Quellenauszug:
Der Ärger um den norwegischen Lachs hatte 1989 begonnen, als das EU-Mitglied Schottland, ebenfalls Lachs-Exporteur, eine Preisdumping-Klage vor der Europakommission eingereicht hatte. Im Frühjahr 1990 wurde das Verfahren eröffnet, 1991 zog die Kommission ihren ursprünglichen Vorschlag, einen rund elfprozentigen Strafzoll auf norwegischen Lachs, zurück. Hintergrund war ein kurz zuvor begonnenes Projekt der Vereinigung norwegischer Fischzüchter mit dem Ziel, die Lachspreise zu erhöhen. Zwölf Millionen Jungfische wurden getötet, so dass in den kommenden Jahren weniger Lachs exportiert werden konnte. Im November 1991 führte die EU gleichwohl einen Mindestpreis für norwegischen Lachs ein, Schottland kündigte eine weitere Dumpingpreis-Klage an.

Datensätze:
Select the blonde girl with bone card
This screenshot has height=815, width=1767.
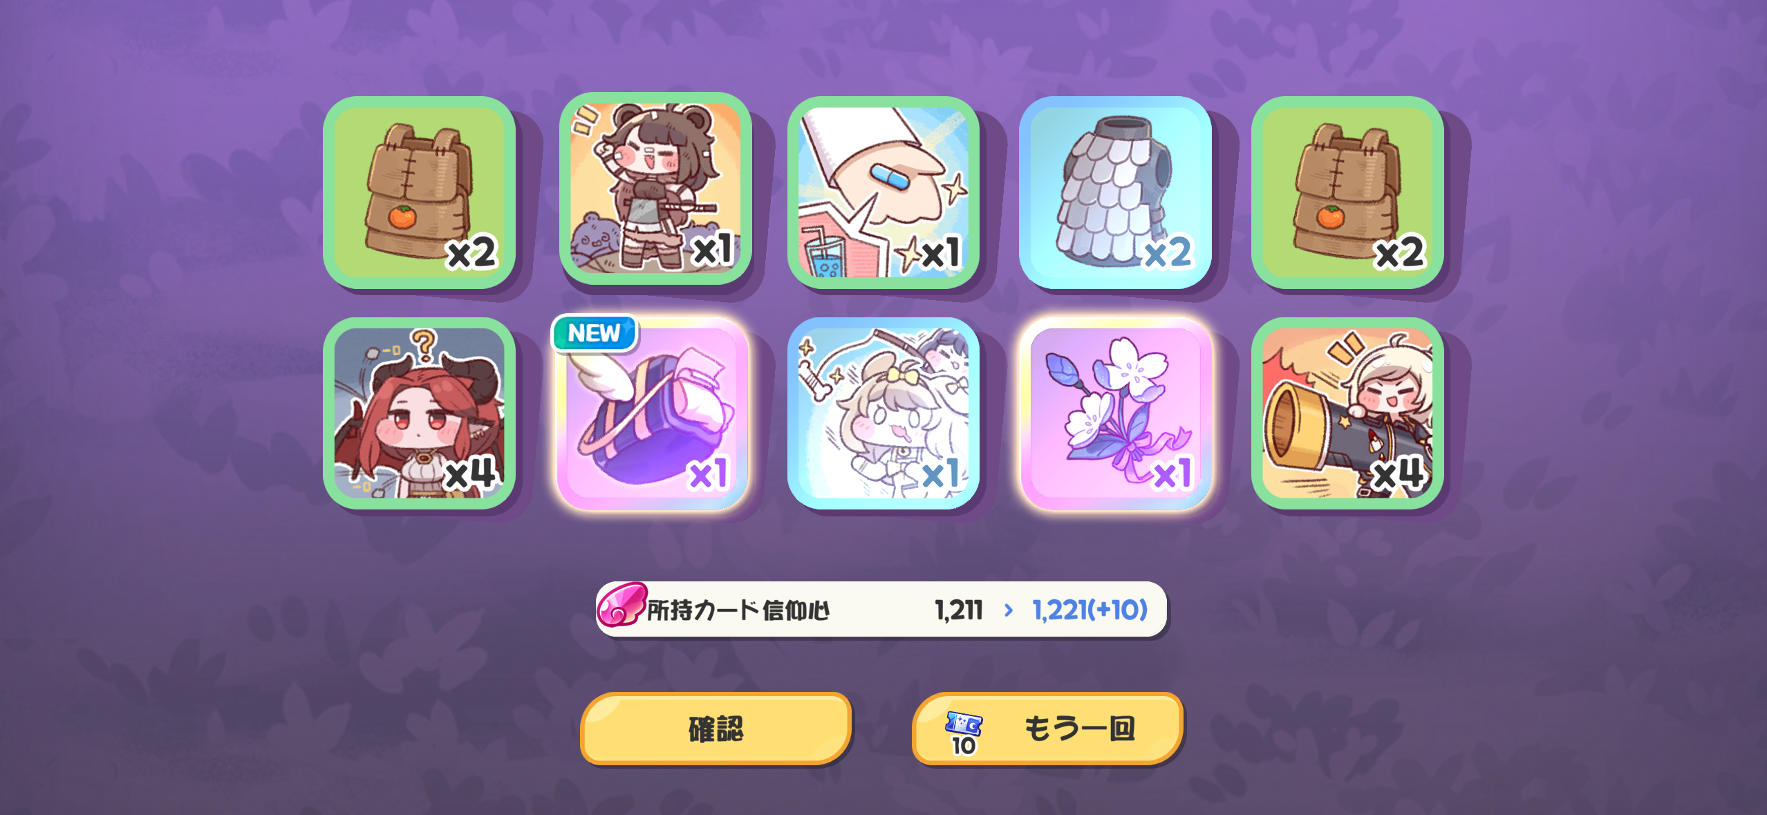click(884, 413)
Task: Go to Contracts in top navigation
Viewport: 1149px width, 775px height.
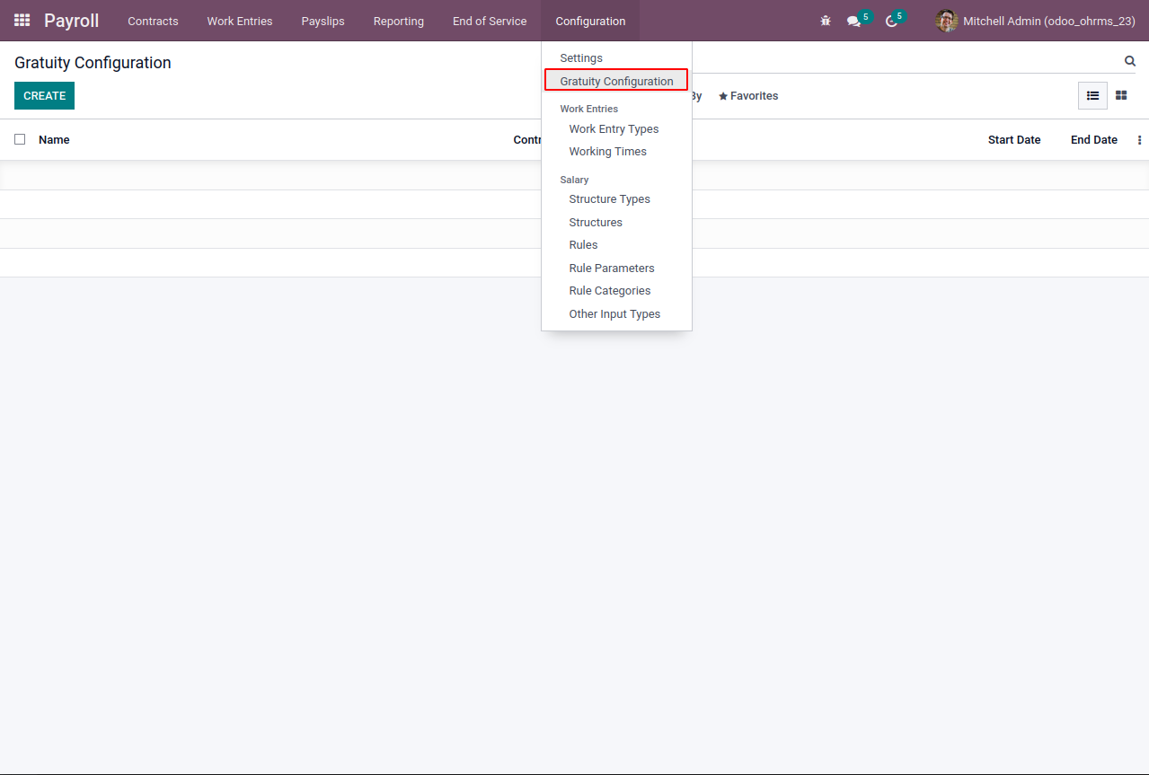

Aufgabenstellung: Gib die Passage aus dem Text über den norwegischen Lachs zwischen "Der Ärger um" und "weitere Dumpingpreis-Klage an.", beide einschließlich, wortgetreu wieder. Die Zeilen werden für die Bearbeitung nicht gebraucht.

Antwortfeld:
Der Ärger um den norwegischen Lachs hatte 1989 begonnen, als das EU-Mitglied Schottland, ebenfalls Lachs-Exporteur, eine Preisdumping-Klage vor der Europakommission eingereicht hatte. Im Frühjahr 1990 wurde das Verfahren eröffnet, 1991 zog die Kommission ihren ursprünglichen Vorschlag, einen rund elfprozentigen Strafzoll auf norwegischen Lachs, zurück. Hintergrund war ein kurz zuvor begonnenes Projekt der Vereinigung norwegischer Fischzüchter mit dem Ziel, die Lachspreise zu erhöhen. Zwölf Millionen Jungfische wurden getötet, so dass in den kommenden Jahren weniger Lachs exportiert werden konnte. Im November 1991 führte die EU gleichwohl einen Mindestpreis für norwegischen Lachs ein, Schottland kündigte eine weitere Dumpingpreis-Klage an.